Among the records below, find the line that has "Open the Action menu"; from there, give the lines again exactly, and stop after the line that has "You are a computer-use agent. Screen dimensions: 720x540".

Collected data entries:
★ ★ ★ ★
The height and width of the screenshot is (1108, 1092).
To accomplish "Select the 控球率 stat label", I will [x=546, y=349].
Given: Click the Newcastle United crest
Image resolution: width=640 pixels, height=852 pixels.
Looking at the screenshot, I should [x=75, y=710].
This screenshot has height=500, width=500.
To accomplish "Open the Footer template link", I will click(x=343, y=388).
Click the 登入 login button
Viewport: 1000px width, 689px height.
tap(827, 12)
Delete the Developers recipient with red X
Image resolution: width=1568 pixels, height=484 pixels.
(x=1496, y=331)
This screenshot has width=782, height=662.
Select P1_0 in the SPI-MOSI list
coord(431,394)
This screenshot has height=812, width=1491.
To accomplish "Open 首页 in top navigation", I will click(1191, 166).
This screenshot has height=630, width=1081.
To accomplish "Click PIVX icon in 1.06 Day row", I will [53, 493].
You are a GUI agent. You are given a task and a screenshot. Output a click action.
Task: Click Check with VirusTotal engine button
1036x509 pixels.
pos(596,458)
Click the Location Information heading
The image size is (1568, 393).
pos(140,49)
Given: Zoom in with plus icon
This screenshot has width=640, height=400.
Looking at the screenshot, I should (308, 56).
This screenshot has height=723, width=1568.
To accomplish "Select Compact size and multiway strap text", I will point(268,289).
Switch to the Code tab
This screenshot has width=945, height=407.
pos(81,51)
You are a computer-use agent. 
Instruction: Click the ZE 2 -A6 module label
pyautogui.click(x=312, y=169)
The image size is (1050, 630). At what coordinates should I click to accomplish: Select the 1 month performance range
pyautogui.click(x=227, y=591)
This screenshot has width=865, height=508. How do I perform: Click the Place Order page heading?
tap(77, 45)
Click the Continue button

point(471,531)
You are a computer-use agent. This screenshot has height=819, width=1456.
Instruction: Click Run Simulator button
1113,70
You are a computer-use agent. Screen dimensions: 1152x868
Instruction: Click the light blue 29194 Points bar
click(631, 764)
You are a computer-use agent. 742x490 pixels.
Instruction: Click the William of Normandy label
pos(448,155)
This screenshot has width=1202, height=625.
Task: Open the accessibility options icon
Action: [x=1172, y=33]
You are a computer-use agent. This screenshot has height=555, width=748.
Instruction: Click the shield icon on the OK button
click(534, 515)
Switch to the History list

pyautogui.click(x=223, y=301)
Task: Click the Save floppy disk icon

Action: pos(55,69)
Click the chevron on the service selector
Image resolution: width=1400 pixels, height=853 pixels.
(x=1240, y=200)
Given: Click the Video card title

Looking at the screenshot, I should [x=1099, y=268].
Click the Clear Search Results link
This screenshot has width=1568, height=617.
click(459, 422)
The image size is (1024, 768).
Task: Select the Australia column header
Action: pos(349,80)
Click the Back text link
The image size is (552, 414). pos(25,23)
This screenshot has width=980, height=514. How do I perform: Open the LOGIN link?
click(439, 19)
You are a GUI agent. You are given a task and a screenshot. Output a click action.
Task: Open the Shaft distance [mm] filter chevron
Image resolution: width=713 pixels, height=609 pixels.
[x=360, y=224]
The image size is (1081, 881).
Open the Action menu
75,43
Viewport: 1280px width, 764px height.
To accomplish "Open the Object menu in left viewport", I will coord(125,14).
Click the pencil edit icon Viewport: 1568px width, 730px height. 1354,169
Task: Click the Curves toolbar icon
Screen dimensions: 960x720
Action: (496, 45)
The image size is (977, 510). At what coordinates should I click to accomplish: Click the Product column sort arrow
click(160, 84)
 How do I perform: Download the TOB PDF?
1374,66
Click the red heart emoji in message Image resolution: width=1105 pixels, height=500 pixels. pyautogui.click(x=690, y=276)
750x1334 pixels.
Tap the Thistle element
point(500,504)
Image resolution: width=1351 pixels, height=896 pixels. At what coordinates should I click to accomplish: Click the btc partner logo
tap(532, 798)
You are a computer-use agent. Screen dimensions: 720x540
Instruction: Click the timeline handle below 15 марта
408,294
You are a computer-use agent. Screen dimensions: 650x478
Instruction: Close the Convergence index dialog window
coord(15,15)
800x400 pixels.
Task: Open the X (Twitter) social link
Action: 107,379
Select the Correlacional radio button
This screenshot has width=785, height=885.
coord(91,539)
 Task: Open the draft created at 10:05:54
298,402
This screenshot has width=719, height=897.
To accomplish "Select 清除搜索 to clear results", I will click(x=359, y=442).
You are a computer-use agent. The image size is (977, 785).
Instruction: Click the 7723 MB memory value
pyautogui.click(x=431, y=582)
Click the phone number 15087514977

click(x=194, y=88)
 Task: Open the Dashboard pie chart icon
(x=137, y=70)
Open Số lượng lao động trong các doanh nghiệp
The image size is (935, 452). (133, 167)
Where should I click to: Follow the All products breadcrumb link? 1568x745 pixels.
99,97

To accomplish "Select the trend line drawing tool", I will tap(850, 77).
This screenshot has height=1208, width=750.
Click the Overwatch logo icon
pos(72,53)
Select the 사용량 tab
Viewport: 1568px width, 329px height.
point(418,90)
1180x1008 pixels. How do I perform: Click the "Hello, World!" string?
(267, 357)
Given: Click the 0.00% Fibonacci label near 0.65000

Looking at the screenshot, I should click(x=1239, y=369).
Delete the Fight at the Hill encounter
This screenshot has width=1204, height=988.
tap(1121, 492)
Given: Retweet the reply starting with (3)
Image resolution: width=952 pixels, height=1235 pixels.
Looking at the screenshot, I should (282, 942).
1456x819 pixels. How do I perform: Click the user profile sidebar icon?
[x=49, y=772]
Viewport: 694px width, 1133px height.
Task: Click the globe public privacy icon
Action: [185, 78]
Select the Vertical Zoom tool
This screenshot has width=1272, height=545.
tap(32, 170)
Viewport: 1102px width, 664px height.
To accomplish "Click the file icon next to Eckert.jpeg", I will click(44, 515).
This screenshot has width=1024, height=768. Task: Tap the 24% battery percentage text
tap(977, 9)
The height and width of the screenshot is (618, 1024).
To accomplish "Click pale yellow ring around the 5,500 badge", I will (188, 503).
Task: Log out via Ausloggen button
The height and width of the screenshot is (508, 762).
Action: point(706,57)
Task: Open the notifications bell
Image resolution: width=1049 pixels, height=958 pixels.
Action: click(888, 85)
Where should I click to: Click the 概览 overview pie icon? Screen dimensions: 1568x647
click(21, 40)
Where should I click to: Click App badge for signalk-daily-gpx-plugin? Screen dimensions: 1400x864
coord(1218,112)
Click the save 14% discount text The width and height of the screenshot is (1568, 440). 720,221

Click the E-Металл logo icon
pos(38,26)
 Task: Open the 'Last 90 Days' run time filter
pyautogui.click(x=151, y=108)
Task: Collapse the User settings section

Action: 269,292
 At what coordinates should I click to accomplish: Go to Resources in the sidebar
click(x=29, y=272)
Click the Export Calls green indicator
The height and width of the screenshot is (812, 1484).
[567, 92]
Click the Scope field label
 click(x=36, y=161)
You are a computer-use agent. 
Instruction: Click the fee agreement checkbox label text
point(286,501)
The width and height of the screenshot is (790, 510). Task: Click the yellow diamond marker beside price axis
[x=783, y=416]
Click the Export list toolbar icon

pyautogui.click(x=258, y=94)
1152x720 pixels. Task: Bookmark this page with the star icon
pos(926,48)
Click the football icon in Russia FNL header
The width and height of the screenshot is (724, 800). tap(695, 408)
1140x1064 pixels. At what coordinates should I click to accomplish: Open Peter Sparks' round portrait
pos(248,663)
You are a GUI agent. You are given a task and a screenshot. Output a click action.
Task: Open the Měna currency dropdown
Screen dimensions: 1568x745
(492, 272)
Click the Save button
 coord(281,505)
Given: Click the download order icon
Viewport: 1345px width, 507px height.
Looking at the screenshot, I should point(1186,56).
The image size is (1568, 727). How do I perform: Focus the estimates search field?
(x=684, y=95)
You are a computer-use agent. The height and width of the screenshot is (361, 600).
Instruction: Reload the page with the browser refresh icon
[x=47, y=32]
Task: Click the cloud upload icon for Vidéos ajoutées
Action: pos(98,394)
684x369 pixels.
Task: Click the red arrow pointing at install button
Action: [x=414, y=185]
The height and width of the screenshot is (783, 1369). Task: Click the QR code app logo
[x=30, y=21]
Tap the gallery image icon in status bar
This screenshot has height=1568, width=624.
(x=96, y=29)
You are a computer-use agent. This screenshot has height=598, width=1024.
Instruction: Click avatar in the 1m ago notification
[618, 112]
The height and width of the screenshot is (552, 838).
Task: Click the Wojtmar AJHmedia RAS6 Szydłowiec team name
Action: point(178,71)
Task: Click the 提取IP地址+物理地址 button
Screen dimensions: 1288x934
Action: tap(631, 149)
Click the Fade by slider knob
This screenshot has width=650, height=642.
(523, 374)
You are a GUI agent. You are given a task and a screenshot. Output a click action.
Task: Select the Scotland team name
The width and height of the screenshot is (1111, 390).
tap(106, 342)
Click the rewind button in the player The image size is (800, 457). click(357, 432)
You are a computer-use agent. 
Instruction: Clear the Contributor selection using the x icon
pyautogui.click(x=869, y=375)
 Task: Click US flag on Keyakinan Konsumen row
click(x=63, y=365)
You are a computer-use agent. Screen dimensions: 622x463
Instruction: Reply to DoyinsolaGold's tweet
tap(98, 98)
★ ★ ★ ★
ANSWER BELOW
Open the Action menu
75,43
Viewport: 1280px width, 764px height.
To accomplish "Open the Object menu in left viewport", I will coord(125,14).
Click the pencil edit icon Viewport: 1568px width, 730px height. 1354,169
Task: Click the Curves toolbar icon
Screen dimensions: 960x720
Action: (496, 45)
The image size is (977, 510). At what coordinates should I click to accomplish: Click the Product column sort arrow
click(160, 84)
 How do I perform: Download the TOB PDF?
1374,66
Click the red heart emoji in message Image resolution: width=1105 pixels, height=500 pixels. pyautogui.click(x=690, y=276)
750x1334 pixels.
Tap the Thistle element
point(500,504)
Image resolution: width=1351 pixels, height=896 pixels. At what coordinates should I click to accomplish: Click the btc partner logo
tap(532, 798)
You are a computer-use agent. Screen dimensions: 720x540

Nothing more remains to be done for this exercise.